Feeling burned out in 2014, Barty took two years off from tennis and became a cricket league-level player, playing for the Brisbane Heat team. In self-imposed exile for all of last year, because Australia’s stringent quarantining rules made playing the US Open, the French and other tournaments difficult, Barty whittled down her golf handicap from 10 to 4. Goolagong could have won many more Grand Slams if her concentration had not wavered for entire sets at a time. Barty also suffers from similar lapses.

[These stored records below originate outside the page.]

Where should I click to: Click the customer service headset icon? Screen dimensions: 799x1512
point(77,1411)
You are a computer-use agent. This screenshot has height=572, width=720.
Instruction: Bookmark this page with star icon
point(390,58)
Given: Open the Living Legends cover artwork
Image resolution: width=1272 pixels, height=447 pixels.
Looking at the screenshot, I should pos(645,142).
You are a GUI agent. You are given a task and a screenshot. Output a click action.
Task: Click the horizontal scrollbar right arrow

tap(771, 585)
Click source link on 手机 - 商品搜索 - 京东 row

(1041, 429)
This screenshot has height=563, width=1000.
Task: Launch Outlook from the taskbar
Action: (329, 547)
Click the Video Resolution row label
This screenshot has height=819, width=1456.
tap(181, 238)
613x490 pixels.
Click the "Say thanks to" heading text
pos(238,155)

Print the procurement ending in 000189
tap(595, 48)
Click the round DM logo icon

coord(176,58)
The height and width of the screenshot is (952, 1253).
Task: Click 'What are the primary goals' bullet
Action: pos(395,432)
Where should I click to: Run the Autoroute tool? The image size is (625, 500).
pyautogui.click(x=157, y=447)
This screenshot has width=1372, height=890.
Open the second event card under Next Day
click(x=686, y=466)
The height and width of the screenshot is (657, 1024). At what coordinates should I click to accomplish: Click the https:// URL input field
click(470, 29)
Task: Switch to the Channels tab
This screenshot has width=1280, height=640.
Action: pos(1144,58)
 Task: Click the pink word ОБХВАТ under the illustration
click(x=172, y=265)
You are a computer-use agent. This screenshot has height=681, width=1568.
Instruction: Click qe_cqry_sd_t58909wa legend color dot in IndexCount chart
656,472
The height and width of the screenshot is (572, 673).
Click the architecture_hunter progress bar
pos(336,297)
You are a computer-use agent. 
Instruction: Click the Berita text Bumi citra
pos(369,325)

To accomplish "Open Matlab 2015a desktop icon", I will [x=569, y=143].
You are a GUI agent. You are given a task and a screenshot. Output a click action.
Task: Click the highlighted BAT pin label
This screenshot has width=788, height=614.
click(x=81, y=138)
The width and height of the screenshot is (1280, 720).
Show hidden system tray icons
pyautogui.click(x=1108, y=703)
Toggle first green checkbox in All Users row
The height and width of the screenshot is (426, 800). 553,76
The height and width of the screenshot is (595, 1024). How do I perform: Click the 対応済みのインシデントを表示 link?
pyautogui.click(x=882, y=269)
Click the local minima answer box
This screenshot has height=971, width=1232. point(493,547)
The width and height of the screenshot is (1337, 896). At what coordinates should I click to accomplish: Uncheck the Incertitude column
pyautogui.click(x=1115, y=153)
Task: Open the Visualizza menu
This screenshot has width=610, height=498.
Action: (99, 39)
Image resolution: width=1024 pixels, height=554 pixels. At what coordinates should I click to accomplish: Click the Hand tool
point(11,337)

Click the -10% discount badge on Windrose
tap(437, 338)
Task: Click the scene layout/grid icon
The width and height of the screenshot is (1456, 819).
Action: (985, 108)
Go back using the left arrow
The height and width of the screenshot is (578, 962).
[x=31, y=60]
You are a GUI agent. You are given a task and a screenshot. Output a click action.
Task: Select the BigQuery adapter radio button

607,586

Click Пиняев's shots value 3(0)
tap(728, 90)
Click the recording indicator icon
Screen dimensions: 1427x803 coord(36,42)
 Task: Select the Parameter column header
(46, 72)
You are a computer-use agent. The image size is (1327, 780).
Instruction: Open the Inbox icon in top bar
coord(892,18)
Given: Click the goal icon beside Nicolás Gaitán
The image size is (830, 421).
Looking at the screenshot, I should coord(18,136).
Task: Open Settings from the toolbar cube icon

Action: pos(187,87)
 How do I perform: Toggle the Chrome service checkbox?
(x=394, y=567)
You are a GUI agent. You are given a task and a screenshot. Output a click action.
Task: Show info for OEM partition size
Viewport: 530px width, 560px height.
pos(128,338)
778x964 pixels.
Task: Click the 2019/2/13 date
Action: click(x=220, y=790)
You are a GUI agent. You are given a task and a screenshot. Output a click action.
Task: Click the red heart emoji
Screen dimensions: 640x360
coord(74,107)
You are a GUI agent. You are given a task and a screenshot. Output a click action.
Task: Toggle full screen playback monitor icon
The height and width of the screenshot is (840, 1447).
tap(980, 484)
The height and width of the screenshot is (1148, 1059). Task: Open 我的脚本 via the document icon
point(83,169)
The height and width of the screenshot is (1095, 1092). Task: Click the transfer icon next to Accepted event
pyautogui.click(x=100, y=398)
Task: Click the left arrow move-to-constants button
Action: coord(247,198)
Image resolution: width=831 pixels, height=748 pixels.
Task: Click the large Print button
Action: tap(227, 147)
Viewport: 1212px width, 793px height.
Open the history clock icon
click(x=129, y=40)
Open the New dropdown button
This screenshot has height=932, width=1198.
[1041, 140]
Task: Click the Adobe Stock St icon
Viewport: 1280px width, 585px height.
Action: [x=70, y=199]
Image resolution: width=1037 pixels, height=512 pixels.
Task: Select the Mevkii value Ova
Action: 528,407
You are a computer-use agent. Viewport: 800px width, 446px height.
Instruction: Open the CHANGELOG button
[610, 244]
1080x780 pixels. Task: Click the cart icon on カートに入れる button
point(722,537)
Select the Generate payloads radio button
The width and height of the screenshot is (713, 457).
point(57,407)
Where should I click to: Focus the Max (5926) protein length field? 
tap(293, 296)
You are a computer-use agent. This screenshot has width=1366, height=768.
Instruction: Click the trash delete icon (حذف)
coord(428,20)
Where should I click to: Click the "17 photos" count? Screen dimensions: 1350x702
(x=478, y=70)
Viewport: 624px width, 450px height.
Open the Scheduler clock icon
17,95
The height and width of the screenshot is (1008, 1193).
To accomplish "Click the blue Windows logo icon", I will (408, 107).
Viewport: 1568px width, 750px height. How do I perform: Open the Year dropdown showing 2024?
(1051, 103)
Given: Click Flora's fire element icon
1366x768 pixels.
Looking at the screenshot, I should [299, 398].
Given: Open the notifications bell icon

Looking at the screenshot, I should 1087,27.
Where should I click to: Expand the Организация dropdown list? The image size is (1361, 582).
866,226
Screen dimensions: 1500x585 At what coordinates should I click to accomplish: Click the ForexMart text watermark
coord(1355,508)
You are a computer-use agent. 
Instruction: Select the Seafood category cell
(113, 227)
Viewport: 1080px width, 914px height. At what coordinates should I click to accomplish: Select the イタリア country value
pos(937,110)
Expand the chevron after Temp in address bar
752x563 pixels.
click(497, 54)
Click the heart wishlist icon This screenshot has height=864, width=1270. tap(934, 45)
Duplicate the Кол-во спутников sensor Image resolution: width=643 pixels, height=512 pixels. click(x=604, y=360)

At Wimbledon this year, Barty has had the additional problem that she is coming back after a hip injury forced her to retire at Roland Garros in the second round. Rehab and recovery meant that she had to sit out the grass court events that followed. Like Roger Federer, who is coming back after a much longer layoff and two knee surgeries last year, Barty’s first week wins came despite her struggling to find her rhythm. "Sometimes, maybe our expectations are too high. Grass is not an easy surface," the former Australian player Wally Masur told The Age, the Melbourne newspaper, last week of Barty’s occasionally erratic form. "Wimbledon’s not the easiest place to get rhythm, find your feet and get confident.”
Still, Barty’s wily game on court and her easy charm in interviews afterwards has put her centre stage at this Wimbledon. In the first round, after beating Carla Sanchez Navarro, who was returning after treatment for cancer, Barty seemed to lead the standing ovation for her opponent at the end. Embracing Sanchez Navarro at the net, Barty told her it had been a privilege to be on court with her. After beating Krejcikova on Monday, she paid tribute to the Czech’s incredible summer and downplayed her own achievements, saying playing at Wimbledon was “the fun part.” For fans around the world, getting to know Barty better this Wimbledon has not just been “fun”. Barty has redeemed a sometimes lacklustre tournament with many shining moments of humility and humour; the Australian world number one has been a role model and set a graceful example for us all.
Rahul Jacob is a former South China correspondent for the Financial Times.